Jewgeni Prigoschin, Chef der Söldnertruppe Wagner, an einem unbekannten Ort während einer Erklärung per Video. Prigoschin hat Russlands Verteidigungsminister Sergej Schoigu mehrfach scharf attackiert. (Archivbild)

Wagner-Chef Prigoschin schießt erneut gegen den Kreml. Ein russischer Militärblogger prophezeit Putin derweil eine „zwangsläufige Niederlage“.

Der Chef der russischen Söldnergruppe Wagner hat Moskau vorgeworfen, die Menschen in Russland über den Verlauf der ukrainischen Offensive zu belügen. „Sie führen das russische Volk in die Irre“, sagte Jewgeni Prigoschin in einer am Mittwoch von seinen Sprechern veröffentlichten Sprachnachricht. „Große Gebiete sind an den Feind abgegeben worden“, fügte er hinzu.

Wagner-Chef Jewgeni Prigoschin wirft Moskau Lügen vor: „Sie führen das russische Volk in die Irre“

Kiew hatte Anfang Juni eine Gegenoffensive im Süden und Osten der Ukraine gestartet, um im vergangenen Jahr verlorene Gebiete zurückzuerobern. Russlands Präsident Wladimir Putin hat wiederholt behauptet, dass die ukrainische Offensive fehlschlage. Doch Wagner-Chef Prigoschin, dessen Söldner seit Monaten Angriffe auf Städte in der Ostukraine angeführt haben, beschuldigte das Verteidigungsministerium, nicht die Wahrheit zu erzählen.

Eine Reihe von Dörfern, darunter Pjatychatky, seien verloren gegangen, sagte Prigoschin und verwies auf fehlende Waffen und Munition. Seinen Angaben zufolge haben ukrainische Truppen auch schon versucht, den Fluss Dnipro zu überqueren, eine natürliche Barriere an der Front. „All dies wird vor allen total versteckt“, sagte der 62-Jährige. „Eines Tages wird Russland aufwachen, nur um zu entdecken, dass auch die Krim an die Ukraine übergeben wurde“, mahnte er.

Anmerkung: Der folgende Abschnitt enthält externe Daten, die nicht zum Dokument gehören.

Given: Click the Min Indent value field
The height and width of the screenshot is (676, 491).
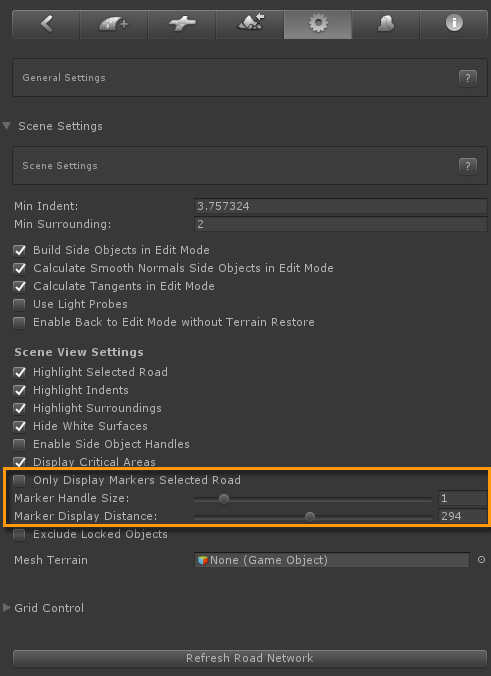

Jewgeni Prigoschin gilt als Vertrauer von Wladimir Putin – kritisiert aber dennoch den Kreml

Prigoschin, der als Vertrauter Putins gilt und in der Vergangenheit bereits den Spitznamen „Putins Koch“ verpasst bekommen hatte, meldet sich seit Monaten mit Kritik am russischen Verteidigungsministerium zu Wort. Die Angaben des Wagner-Chefs gelten bei westlichen Experten als wenig zuverlässig und eigennützig. Immer wieder wurden Prigoschin politische Ambitionen nachgesagt.

Zuletzt hatte sich der Söldnerchef vor allem davon verärgert gezeigt, dass alle russischen Söldnereinheiten bis zum 1. Juli einen Vertrag mit dem russischen Verteidigungsministerium unterschreiben sollen, Prigoschin lehnt das strikt ab.

Nicht die einzige Warnung aus Russland: Militärblogger fordert Strategiewechsel von Wladimir Putin

Mit der Warnung vor einer erfolgreichen ukrainischen Gegenoffensive ist der Wagner-Chef unterdessen nicht allein. Auch der russische Nationalist und Militärblogger Igor Girkin erneuerte zuletzt seine bereits mehrfach vorgebrachte Kritik am Kurs Moskaus.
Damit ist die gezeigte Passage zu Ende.